Certain businesses are simply caught in multi-year bear cycles which may be structural as well. A good example is ICICI Securities which has witnessed the onslaught of online discount brokers such as Zerodha and Upstox in recent years. It was never in doubt that the stock broking business was to change fundamentally and profit margins will only go down amid the increasing popularity of online and discount brokers. As we outlined in this analysis of S Chand & Company, online and digital forces are too strong to be resisted.

Despite these negatives, shares were issued at P/E ratio of above 30. Interestingly, most equity analysts recommended investors to subscribe to the IPO. The company essentially used the IPO to transfer highly priced shares to retail investors. The result was that the stock price never went above the IPO price of INR520 per share and lost 54% within a year.

The example of CL Educate also falls in this category. Although the company presented poor results in the year following the listing, it has subsequently posted much better numbers. However, the market is no longer offering high valuations to test preparation players. CL Educate sold shares in IPO at a P/E ratio of 27.5 against the current multiple of just 6. CL Educate isn’t alone as the sector multiples have shrunk considerably and its competitors MT Educare and Career Point also trade at 12 and 7.7.

#4 Information asymmetry needs IPO exit strategy

Many investors’ primary grouse with IPOs is information asymmetry – a phenomenon that rests on the fact that company insiders have more knowledge about the operations while the investors’ perspective is essentially that of an outsider’s. It creates an asymmetry in information among the two parties which makes IPO pricing almost always in favor of the seller.

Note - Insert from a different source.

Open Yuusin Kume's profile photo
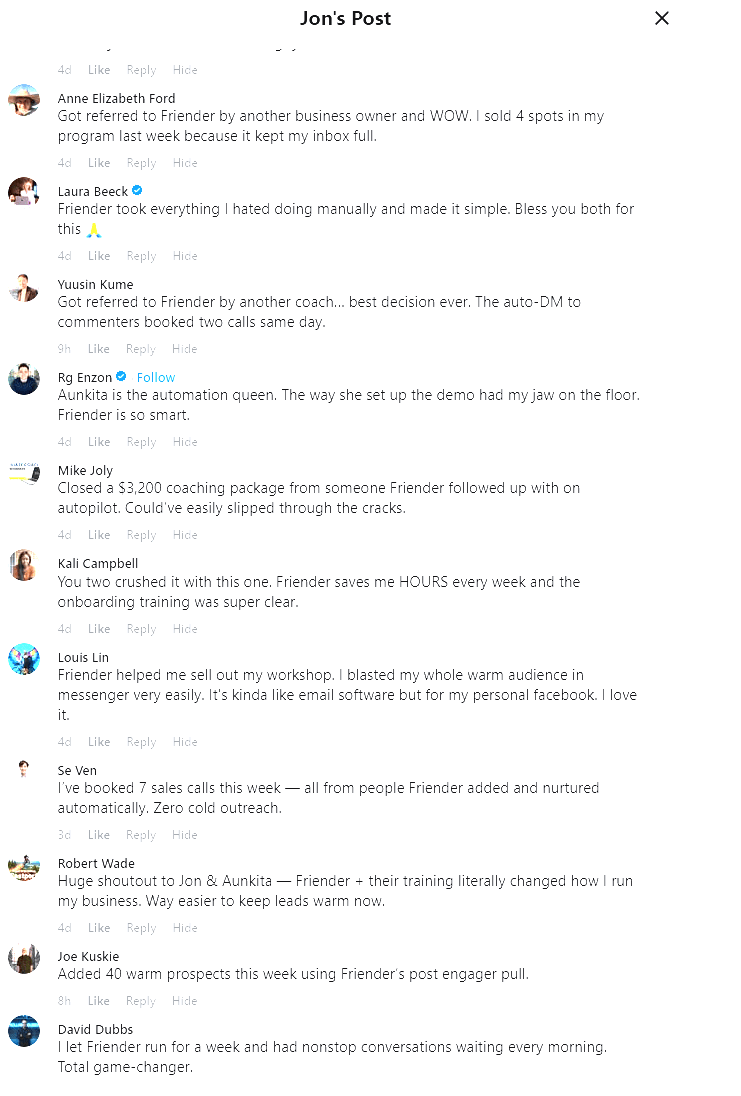 click(24, 287)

Every IPO-bound company is required to file draft red herring prospectus (DRHP) disclosing vital details and performance on key operating metrics. These numbers are vetted by the company management as well as their auditors.

This gives a view that the financial figures are sacrosanct but that is far from reality. Time and again, we have seen companies and auditors trying to game the system and present fudged numbers. At times, the magnitude of this practice could be simply mind-numbing. Manpasand Beverages – which listed in 2015 and went on to almost double from IPO levels within a year – was found to have serious gaps in its corporate filings.  Couple of years later, Manpasand management was found to be involved in a GST fraud, leaving the business worth a penny stock!

#5 Difficult to identify multibaggers at the onset

Just like some IPOs lead to disasters, few of them go on to become multibaggers. After all, pretty much every stalwart of today started its stock market journey from an IPO!

Read Also: How to identify good IPOs

However, investors are often hard-pressed to identify such potential multibaggers at the IPO stage. Many of the traits of blue-chip stocks may be missing in the initial years post listing. As it happened in the case of Infosys, there were several instances which threatened the very existence of the company. One such deal failure had even prompted Ashok Arora – one of the co-founders – to part ways with Infosys.

At the same time, there are several examples of promising companies eventually going the other way. For every Avenue Supermarts (parent of D-Mart stores), there are several S Chand, Suzlon, and DLF.

The above points are just some of the reasons why investors need to have a clear IPO exit strategy. This might be termed short-termism but no harm in taking some profits while you can and reinvesting the same in a new IPO instead of blindly punting on long term prospects.